This week we’re looking at epistles, letters, and prison documents in general–things that people write when they have the time to kick back in prison. Not always happily, of course, but let’s look at some things.

First off, I do want to do a little defining here. An epistle is a letter designed as a literary work rather than as a communication to an individual. But that term, epistle, is not much used nowadays. You know, it sounds like, well, something that Saint Paul would do. And so I suppose people think: I don’t want to try to live up to that. So I’ll just call it a letter today.

I want to look at Antonio Gramsci. There is a book called Letters from Prison, but he’s mostly known for something else that I’ll get to He was a founding member and leader of the Italian Communist Party, and he was, as you might imagine, imprisoned by Mussolini. He wrote a lot of notebooks during the time that he was incarcerated, more than 30 notebooks. They are numbered according to dates. So he wrote 30 notebooks, three thousand pages of history and analysis during his imprisonment period. Gramschi wrote: “History teaches, but it has no pupils.” He was in prison from 1926-1937, when he died in prison.

He never was a healthy person and prison life just was not what was good for him. But he was quite a prolific writer. Noam Chomsky wrote: “In the case of Antonio Gramsci, the fascist government agreed that he was a model intellectual in Edward Said sense, and for that reason determined in their words that we must stop this brain from functioning for twenty years.” So they had to put him away in prison. Gramsci said: “I hate the indifferent. I believe that living means taking sides. Those who really live cannot help being a citizen and a partizan. Indifference and apathy are parasitism, perversion, not life. That is why I hate the indifferent.”

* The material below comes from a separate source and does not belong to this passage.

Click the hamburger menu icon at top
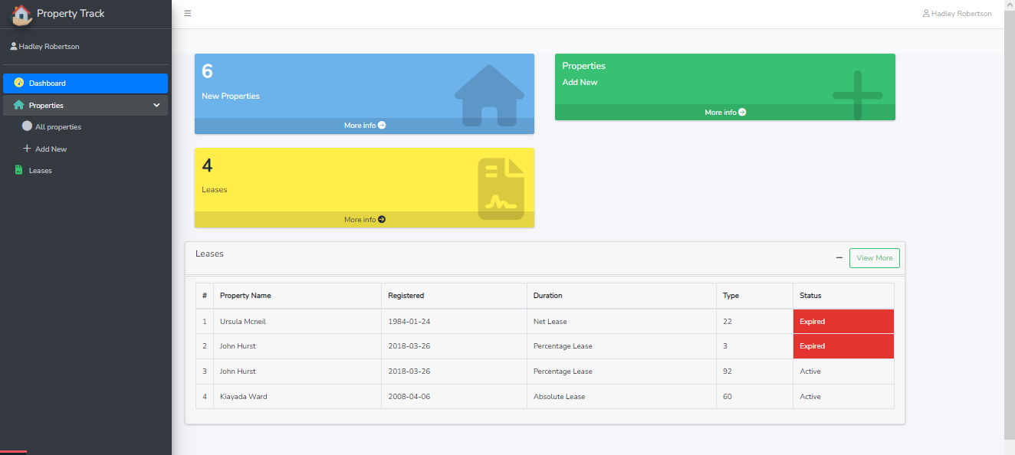The image size is (1015, 455). click(187, 13)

So get on our side, says Antonio Gramsci. His ideas are still around. You can see him in various posters on the streets even today. A saying that appeared in New York City recently: “Qualities should be attributed to human beings and not to things.” From prison. Notebook Number One. This is a central idea of Gramsci. It does go back to Marxist thought. Quality should be attributed to human beings, not to things. He had this to say about the way he wanted to go about theorizing: “The philosophy of praxis does not aim at the peaceful resolution of existing conditions in his history and society, but is the very theory of these contradictions. It is not the instrument of government of the dominant groups in order to gain the consent and exercise hegemony over this subculture and classes. It is the expression of subculture and classes who want to educate themselves and the art of government and who have an interest in knowing all true of this, even the unpleasant ones, and in avoiding the impossible deceptions of the upper class and even more, their own.”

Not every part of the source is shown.